And when I talk about a cultural misunderstanding, it’s like, suppose [00:14:00] you see somebody at a bar who’s doing something that you know you disapprove of, and you walk up and you shove them. Now a person from one cultural perspective is going to just be like, okay, I’m gonna stop doing that. Whatever, right?
Just leave the bar. Avoid confrontation, but a person from another cultural perspective that’s gonna always lead to an escalation. And this claim of this is antisemitic is going to almost always add to a cultural escalation. If you look at this from the perspective of American Protestant culture.
Or think about it another way. Suppose somebody comes up to you and says you’re being an a-hole and you’re doing something that you internally look and you’re like, you know what? I was being an a-hole. And then , you know, correct your behavior. But I think for a lot of people from many different cultures,
if you come up to them and you say, Hey, you’re being an a. They’re not at all being an a-hole.
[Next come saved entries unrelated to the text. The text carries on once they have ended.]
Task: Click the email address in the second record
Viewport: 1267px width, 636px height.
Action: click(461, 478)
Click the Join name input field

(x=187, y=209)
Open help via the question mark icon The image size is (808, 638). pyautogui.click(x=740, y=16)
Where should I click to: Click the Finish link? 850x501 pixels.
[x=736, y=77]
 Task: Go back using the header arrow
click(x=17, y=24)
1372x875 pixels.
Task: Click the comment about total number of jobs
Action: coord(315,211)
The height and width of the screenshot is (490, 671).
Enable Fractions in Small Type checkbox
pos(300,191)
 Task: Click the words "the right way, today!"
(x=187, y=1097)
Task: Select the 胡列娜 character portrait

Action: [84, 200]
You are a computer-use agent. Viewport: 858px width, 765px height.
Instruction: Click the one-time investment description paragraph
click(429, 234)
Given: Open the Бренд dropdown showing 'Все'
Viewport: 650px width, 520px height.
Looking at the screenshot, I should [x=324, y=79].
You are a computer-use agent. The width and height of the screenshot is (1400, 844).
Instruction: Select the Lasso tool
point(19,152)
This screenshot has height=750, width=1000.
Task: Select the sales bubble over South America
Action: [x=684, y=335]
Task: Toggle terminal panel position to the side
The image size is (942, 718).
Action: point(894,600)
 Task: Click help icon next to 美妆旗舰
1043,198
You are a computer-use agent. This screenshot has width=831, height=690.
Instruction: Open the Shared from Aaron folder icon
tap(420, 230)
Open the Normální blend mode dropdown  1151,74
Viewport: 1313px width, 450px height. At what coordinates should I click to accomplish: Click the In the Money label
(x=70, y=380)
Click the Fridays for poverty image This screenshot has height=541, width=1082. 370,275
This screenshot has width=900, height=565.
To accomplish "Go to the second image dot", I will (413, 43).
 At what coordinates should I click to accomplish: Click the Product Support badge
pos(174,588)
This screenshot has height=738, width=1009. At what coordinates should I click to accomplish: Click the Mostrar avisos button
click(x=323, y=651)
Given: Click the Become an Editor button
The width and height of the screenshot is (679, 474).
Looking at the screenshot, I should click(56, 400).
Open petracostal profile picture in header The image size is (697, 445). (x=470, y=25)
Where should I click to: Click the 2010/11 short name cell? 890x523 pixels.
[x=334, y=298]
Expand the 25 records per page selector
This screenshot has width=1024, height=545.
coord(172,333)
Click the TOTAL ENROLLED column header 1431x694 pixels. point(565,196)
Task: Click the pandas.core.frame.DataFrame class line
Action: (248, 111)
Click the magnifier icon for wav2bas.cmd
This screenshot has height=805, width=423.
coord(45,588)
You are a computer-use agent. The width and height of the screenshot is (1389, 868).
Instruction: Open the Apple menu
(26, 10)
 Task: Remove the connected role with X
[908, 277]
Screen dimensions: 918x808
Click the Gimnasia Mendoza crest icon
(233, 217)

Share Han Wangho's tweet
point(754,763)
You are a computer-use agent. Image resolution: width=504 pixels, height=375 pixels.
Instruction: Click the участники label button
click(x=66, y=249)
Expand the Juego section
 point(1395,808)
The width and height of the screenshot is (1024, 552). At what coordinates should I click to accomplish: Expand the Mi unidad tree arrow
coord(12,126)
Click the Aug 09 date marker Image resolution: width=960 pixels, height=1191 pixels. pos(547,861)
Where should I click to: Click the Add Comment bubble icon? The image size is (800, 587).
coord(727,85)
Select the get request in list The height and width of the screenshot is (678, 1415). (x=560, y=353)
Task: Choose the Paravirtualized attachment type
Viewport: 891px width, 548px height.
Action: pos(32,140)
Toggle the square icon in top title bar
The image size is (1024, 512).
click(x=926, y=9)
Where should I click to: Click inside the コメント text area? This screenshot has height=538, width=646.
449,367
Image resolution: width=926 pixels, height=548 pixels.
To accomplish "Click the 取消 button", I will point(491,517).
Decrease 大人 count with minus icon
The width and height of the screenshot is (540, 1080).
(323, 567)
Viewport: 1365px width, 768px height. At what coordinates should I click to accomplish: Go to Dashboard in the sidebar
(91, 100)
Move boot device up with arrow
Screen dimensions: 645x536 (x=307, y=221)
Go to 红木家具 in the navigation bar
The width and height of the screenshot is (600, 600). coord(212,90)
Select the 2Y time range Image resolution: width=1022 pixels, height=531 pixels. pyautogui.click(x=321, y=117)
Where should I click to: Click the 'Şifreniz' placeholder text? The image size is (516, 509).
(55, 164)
They’re just trying to be rational or just trying to be pragmatic about something. , the natural response for a lot of cultures is to be like, you know what, like, f you man.
And I think where this leads to sort of the [00:15:00] anti-Semitic spiral we’re seeing in our society right now is the person who said FF you, man. Then the other person who said, oh, you’re being an A-hole in this case, you’re being anti-Semitic. They, they say that again and more loudly because of this person, said, Hey, f you man.
Then the person is even more incensed and says, Hey, F you louder. And so you have this cultural sort of spiral happen between two groups who are misunderstanding each other, where one group says by saying, Hey, you’re being an A-hole that’s going to lessen this behavior, when in fact it’s increasing the behavior and it’s being said louder in response to the thing that’s increasing the behavior.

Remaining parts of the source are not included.